As I crossed into Namibia, the scenery got quite spectacular and the population density remained steady at around 0.0 people per square kilometre.
“Watch for the train”, warns this sign. You know what? Don’t. I know there is no gate or blinking red lights or anything, but the odds of being on the tracks the instant before the weekly train arrives are so fantastically remote that if it happens, just accept that it was your time to go. Avoiding it will just cause the Universe to come up with an even more ridiculous way of killing you.
I got to a very funky lodge called the Canyon Roadhouse and told them I wanted to hike around the lodge at sunset and see the canyon at sunrise, or vice-versa. They recommended the canyon at sunset. The person making the recommendation was clearly not into photography and I got there just in time to stand on the Eastern edge, with the Sun nicely in my eyes. These two shots were the best I could manage under theses conditions.
The canyon is the second largest in the World and is famous for a 5 day hike you can do along the bottom. Unfortunately, too many ill-prepared fools had to go and die at the bottom and the hike is now only allowed until September (before it gets too hot). That’s a reality of long-term travel, you’ll hit some dates right, but you won’t hit them all.
Time to leave, as it was a 50 km drive to the lodge on an unpaved road, and I don’t think driving at night in the park is allowed. I camped at the lodge and the next morning, I got-up before sunrise to go hiking. I was fiddling with the trunk of the car and the alarm went off – right in the camping area! It took me a good ten seconds to find the keys in the dark and turn it off.
This is a rare mishap but believe it or not, it was not the first time it happened to me. Since it is so embarrassing, I clearly remember the previous time. It was not a camping ground, but a motel-style affair, next to the Grand Canyon, also at the crack of dawn. I can now proudly say that I accidentally woke-up everyone, at dawn, with a car alarm, next the largest and second largest canyons in the World!
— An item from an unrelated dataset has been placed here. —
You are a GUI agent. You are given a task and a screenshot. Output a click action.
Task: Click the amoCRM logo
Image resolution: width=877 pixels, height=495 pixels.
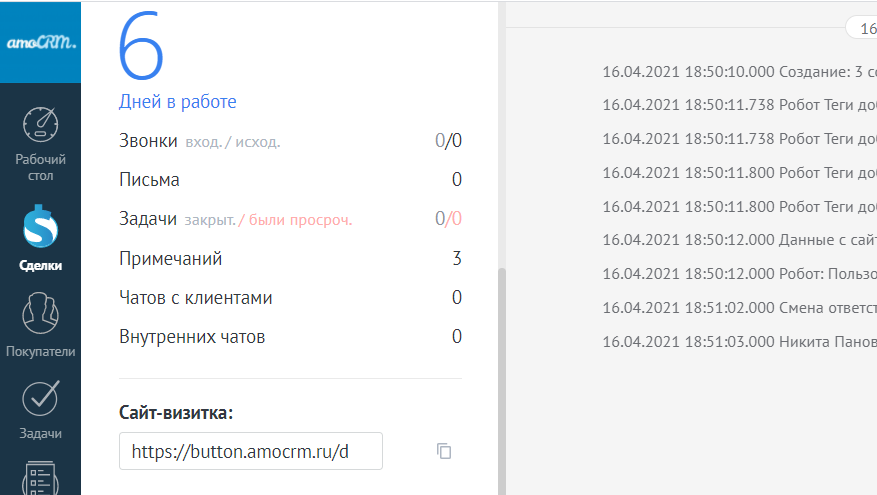[x=40, y=43]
The lodge is car themed, in a big way.
It just doesn’t stop…
The lodge has a four or five km hiking route around it. Quite nice and very, very well indicated!
I saw a lot of springbok and during the hight, I heard them munching on some kind of nuts that fell from the trees near my tent. Actually, one came so close I could see the shadow of its head on my tent. They seem to walk along paths at night, although these could be tracks from other animals, of course.
The area had several crazy trees like this one, but in my half awoken slumber, I only managed to snap one decent picture.
And then I was off to Luderitz, hundreds of km away, on the South Atlantic Coast.
Disclaimer: the picture taken while driving was taken by a professional driver on a close circuit. Do not attempt at home. And if you see rails crossing a road, always stop your car, get out and run in the opposite direction until you can safely call your lawyer for advice (if you are over the age of 10, consult your physician before running).